The contrast between The Road's fruitful language and the boy's near illiteracy - he has a reading lesson partway through the book, I remember, but there's not much time to spend teaching him to read - is a sharp one. Post-apocalyptic fiction seems fascinated with remembering while talking about forgetting.
Did you see that the 1911 Concise Oxford Dictionary is being re-issued to celebrate its hundredth anniversary? I've pre-ordered a copy for myself.
A friend swears by 'Freedom,' a piece of software that allows you to voluntarily lock yourself out of the internet for up to eight hours at a time. It reminds me of those programs where you can ban yourself from casinos.

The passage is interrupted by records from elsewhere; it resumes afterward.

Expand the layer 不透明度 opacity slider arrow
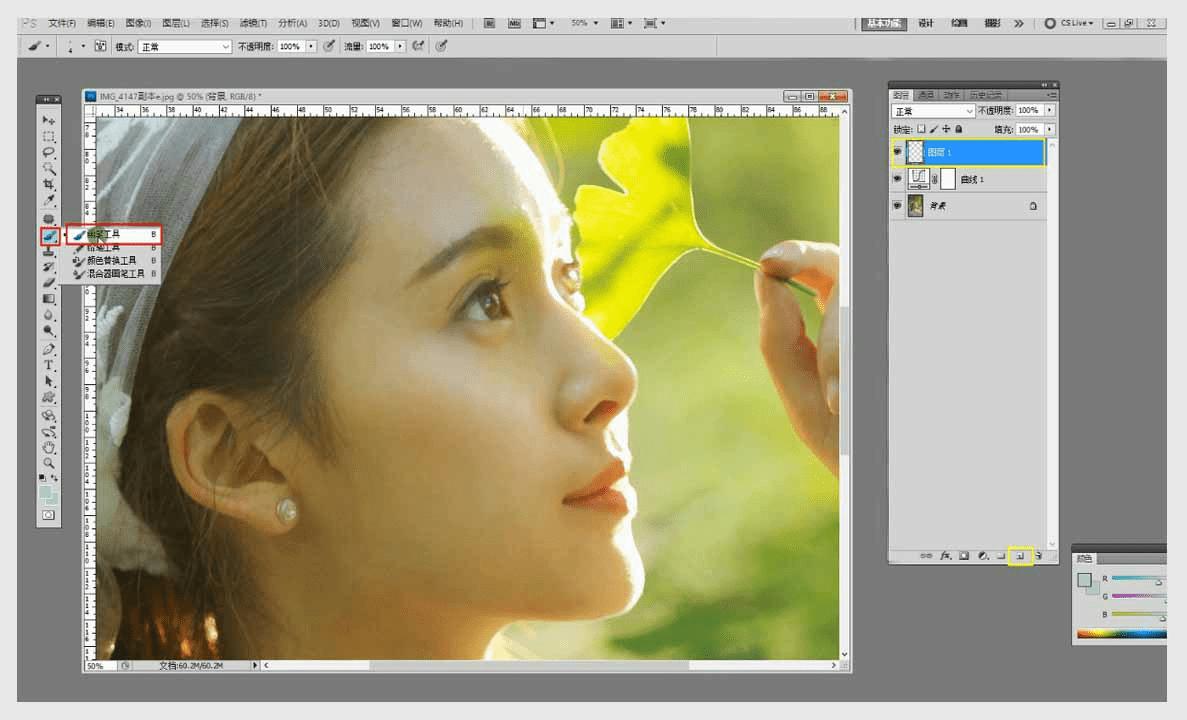1187x720 pixels. (1049, 110)
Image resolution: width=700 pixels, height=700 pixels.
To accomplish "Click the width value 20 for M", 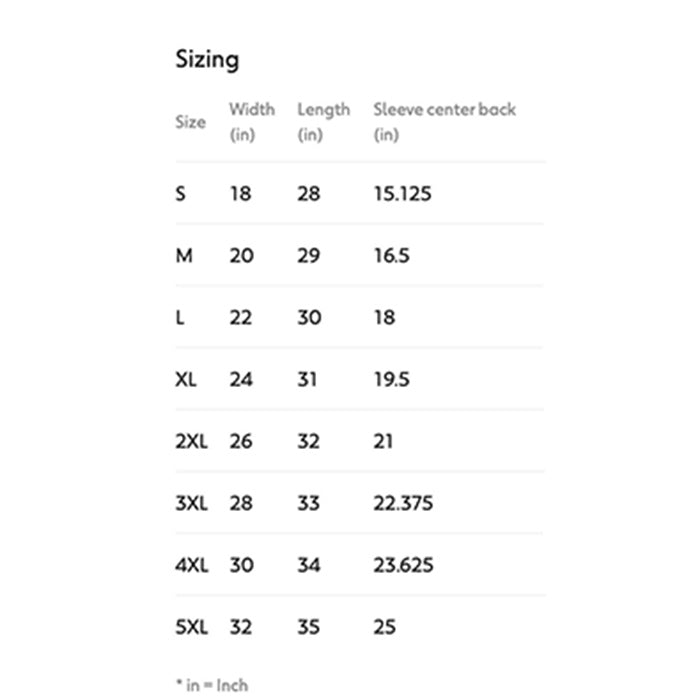I will coord(242,256).
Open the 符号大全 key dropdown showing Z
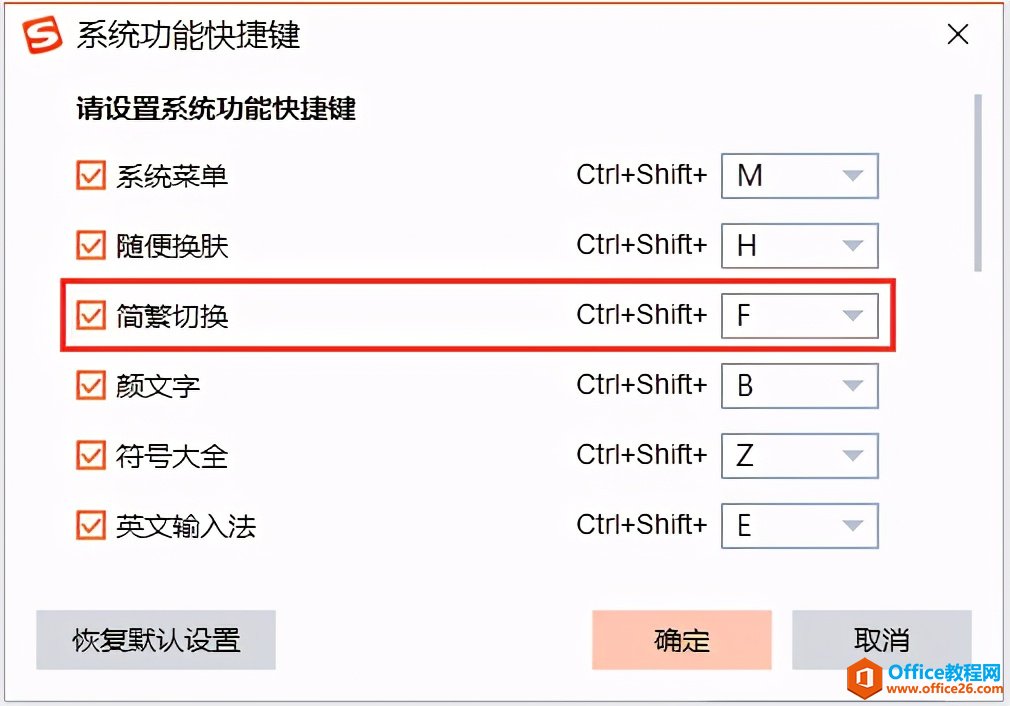 point(799,455)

Reminds me of Atwood's Handmaid's Tale: "We used to have freedom to. Now we have freedom from." (Or it went something like that.)

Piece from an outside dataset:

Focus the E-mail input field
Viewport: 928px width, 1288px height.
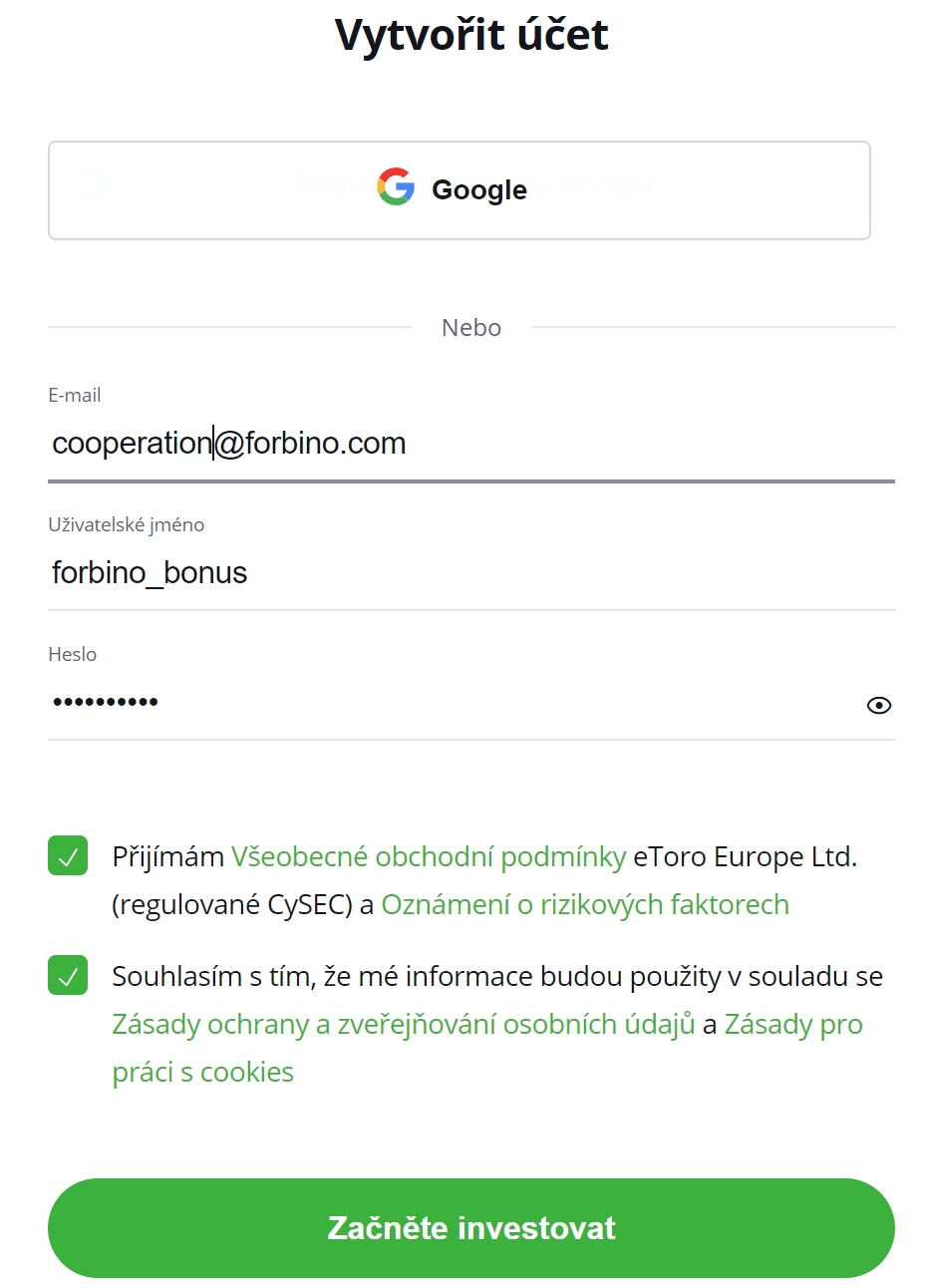[471, 444]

I do like the suggestion about screen-hogging word processors. I checked out Ommwriter but I don't do much writing on the Mac. I should cast about for PC equivalents.
I can't find any knitting needle fight scenes on Youtube. So you should call Hollywood to pitch this.
I couldn't find a decent video of the murder scene, but (at about 1:20)
http://www.youtube.com/watch?v=l7Uh5L8zDVA
Ah! I've been on a James Bond reading kick since I finished the paper, and there's a scene in 'From Russia With Love' where a spy tries to kill Bond with knitting needles dipped in poison. Even better than the knitted mesages in 'A Tale of Two Cities.'
I don't think the knitting needles made it into the movie, though.
Thanks for bringing forward questions from the maze that is copyright law and educational use (especially repurposing). I consulted my familial network (law student child) and assuming I understand your scenario correctly...
Changing format does not constitute transforming (it is still a video) or translating. Does changing format involve making a copy? I thought it would but apparently there is case law to back the position that it does not mean copying.
Uploading to YouTube might stray outside the "educational use" part of the licence, tho, depending on whether the account is accessible to the public (or only to students) or whether the video is up for a short period or for a long time.
Like you, I'd rather err on the side of caution, and it seems there is still plenty to discuss and investigate.
Thanks, Jan, for the case-supported suggestion that "format-shifting" doesn't constitute "derivative transformation." (That bodes well for a few different projects in the works, actually.)
It also seems clearer that Youtube, as you say, tests the "educational use" parameter. For two reasons:
For the time being I've decided simply to link to the hosting site's own player. It means my course page is less visually interesting, but legal security trumps design here.